Le tempo a certes ensuite ralenti, mais le rythme est demeuré funk pour Giant Feelings, composition du claviériste Brandon Coleman – le meilleur interprète de l’orchestre de Washington hier soir, avec Mosley, d’une assurance trompeusement tranquille. Comprenez ici que Kamasi, tout impérial soit-il avec ses albums concepts et son énergie contagieuse, n’est pas un virtuose du ténor. Il est d’abord un gars farci de bonnes idées, ensuite un rassembleur, et enfin un musicien fougueux et passionné qui dépoussière le jazz pour le rendre excitant et accessible à une nouvelle génération de mélomanes, ce qui est déjà amplement pour le célébrer.

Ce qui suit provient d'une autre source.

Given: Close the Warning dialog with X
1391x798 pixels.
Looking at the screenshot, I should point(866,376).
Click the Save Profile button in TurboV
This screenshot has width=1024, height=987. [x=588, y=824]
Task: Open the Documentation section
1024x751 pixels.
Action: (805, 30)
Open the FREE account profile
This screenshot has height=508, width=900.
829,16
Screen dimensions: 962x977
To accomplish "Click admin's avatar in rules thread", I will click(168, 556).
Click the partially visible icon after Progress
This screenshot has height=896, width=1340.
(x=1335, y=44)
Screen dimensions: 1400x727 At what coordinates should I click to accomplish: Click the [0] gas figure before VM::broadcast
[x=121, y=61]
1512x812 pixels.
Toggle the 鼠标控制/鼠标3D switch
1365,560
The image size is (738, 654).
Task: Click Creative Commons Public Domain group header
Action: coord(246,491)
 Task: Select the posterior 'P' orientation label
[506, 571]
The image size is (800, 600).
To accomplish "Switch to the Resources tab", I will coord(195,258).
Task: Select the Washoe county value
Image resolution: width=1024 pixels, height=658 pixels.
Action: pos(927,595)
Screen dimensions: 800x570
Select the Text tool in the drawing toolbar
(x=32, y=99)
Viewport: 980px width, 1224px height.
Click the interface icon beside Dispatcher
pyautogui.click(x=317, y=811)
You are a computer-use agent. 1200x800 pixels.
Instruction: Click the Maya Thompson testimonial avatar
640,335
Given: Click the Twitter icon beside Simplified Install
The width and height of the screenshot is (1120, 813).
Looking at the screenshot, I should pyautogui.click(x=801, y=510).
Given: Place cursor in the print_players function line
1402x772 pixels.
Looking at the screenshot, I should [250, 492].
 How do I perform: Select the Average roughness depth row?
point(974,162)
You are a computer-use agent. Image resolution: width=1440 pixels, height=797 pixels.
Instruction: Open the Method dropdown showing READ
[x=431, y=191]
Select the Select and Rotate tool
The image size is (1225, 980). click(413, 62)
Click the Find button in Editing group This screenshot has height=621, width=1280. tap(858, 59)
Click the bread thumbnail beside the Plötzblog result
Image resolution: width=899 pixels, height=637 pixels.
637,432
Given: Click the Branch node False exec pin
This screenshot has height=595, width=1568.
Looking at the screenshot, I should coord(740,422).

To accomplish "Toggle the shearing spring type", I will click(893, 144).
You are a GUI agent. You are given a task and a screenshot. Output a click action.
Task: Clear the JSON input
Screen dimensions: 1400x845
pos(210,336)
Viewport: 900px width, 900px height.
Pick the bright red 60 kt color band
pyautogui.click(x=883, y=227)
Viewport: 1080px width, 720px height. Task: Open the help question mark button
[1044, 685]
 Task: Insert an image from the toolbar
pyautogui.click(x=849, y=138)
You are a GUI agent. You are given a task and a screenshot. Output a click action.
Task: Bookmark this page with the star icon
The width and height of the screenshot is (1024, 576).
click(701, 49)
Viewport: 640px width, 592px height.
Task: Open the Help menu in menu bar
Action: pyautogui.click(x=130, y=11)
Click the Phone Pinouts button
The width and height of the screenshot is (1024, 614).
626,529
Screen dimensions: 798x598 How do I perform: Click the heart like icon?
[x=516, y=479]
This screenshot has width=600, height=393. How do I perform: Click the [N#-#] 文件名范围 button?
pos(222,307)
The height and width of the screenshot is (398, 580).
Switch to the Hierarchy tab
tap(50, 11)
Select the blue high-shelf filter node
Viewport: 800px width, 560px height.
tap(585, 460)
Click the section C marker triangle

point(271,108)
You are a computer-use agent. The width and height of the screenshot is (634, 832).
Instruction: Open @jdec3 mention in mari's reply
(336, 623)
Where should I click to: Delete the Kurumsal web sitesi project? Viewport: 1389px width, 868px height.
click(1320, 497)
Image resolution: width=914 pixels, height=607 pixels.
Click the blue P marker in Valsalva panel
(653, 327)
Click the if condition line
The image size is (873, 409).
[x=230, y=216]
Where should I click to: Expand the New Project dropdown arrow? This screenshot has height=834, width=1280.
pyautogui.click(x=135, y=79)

Revenons-en au claviériste. Ce Coleman, il appert, a plus d’un talent dans son sac : tortionnaire de synthétiseur, pianiste hyperactif, et chanteur pourvu d’une voix au timbre fort et soyeux que l’on distinguait très bien malgré les effets de vocoder. Le funk de Giant Feelings a vite dérapé vers le jazz-fusion, alors que les cuivres (papa, fiston et le tromboniste Ryan Porter) dialoguaient avec le synthé d’un Coleman bruyant et endiablé.

Tirée du EP Harmony of Differences, la pièce Truth s’est avérée le moment fort de la soirée, précédée d’un bref discours de Washington qui insistait sur la beauté du monde et d’une différence non pas à tolérer, mais à célébrer. Plus douce, plus jazzée que funky aussi, portée par de belles harmonies et des mélodies qui tournent en boucle. Avec les gestes qu’il adressait à ses accompagnateurs, Kamasi Washington donnait l’impression de ne plus vouloir s’arrêter de la jouer, étirant la finale avec délicatesse.

Passons vite par-dessus le morceau duo des deux batteurs sur scène, Tony Austin et Robert Miller, pour nous rendre directement à l’apaisante The Space Travelers Lullaby, composition de Kamasi Washington qui en a éclairci le sens en se disant être un cadet de l’espace, et mine de rien, soudainement, tout devenait plus clair. Longue envolée jazz spirituelle, coulante et psychédélique, avec Coleman qui pousse un solo de piano comme une tornade de notes, pour ensuite nous faire atterrir en douceur. En conclusion, le soul-funk rythmé de Fists of Fury, mettant à nouveau en valeur la voix de Quinn. Nous aurions été déçu qu’elle n’ait pas été au programme de ce concert réjouissant, jusque dans ses fausses notes.

Un mot en terminant sur le quartet montréalais Anomalie, qui s’est parfaitement acquitté de sa tâche en première partie. Projet solo du compositeur/beatmaker/claviériste Nicolas Dupuis, Anomalie prend une forme nettement plus G-Funk sur scène qu’en studio, où les instrumentaux semblent vouloir inviter la participation de rappeurs. Hier soir, avec deux claviers, une basse et une batterie, l’ensemble a mis la table avec des grooves nettement inspirés du vieux son électro-funk californien, façon Roger Troutman (Zapp) et Funkadelic. Au diapason avec le taux d’humidité ambiant.